(Element and text location data)
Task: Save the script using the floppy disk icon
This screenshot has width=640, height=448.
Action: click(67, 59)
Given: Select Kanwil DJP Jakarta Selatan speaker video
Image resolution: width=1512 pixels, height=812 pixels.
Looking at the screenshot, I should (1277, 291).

--

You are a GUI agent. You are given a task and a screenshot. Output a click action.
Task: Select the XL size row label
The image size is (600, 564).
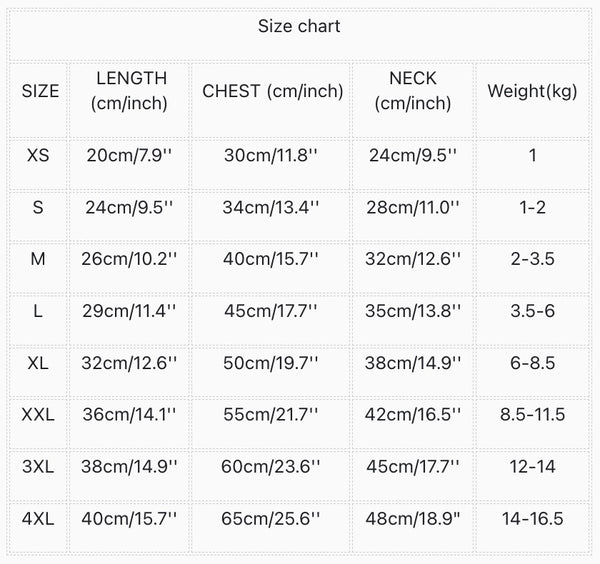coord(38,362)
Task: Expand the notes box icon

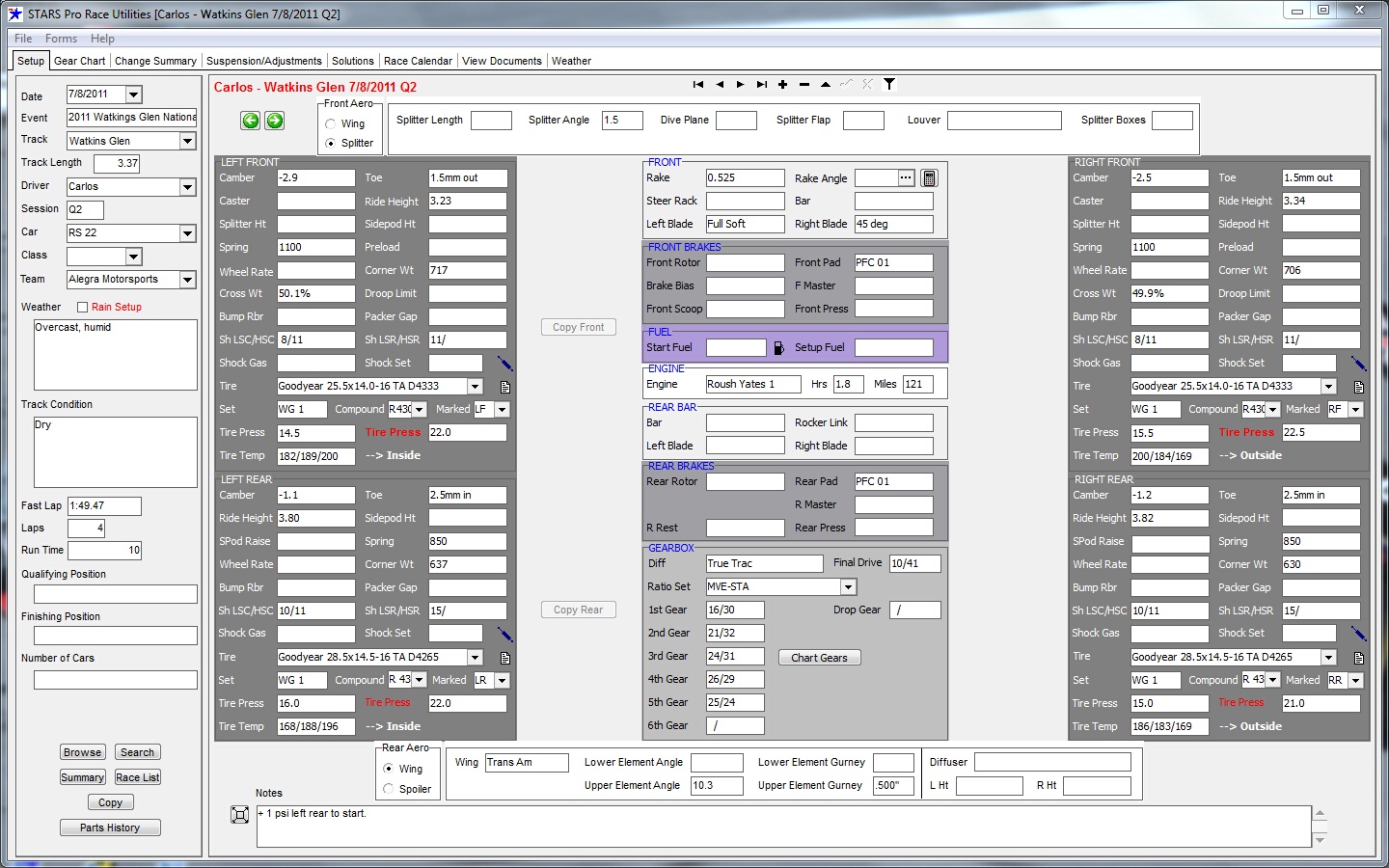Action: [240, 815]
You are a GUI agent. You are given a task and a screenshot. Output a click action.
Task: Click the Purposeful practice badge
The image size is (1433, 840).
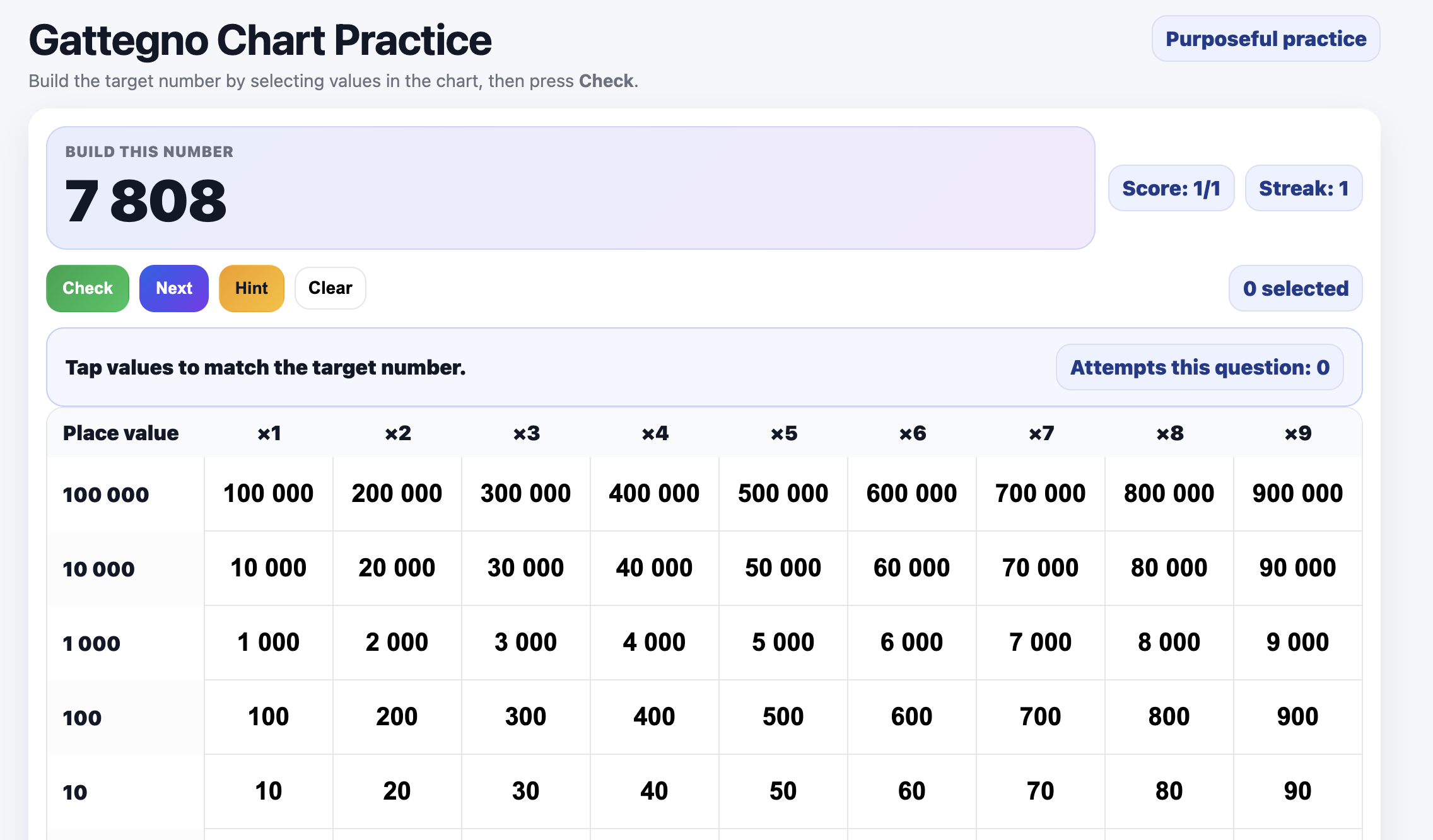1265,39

TASK TO COMPLETE
Turn the material starting at the line containing "Given: Select Kanwil" and ending at the line containing "Looking at the" into a two-column CSV with the headers input and output. Give one row per pair, put each value in a single quoted field, and replace any line breaks with spaces.

COMPLETE OUTPUT
input,output
"Given: Select Kanwil DJP Jakarta Selatan speaker video Image resolution: width=1512 pixels, height=812 pixels.","Looking at the screenshot, I should (1277, 291)."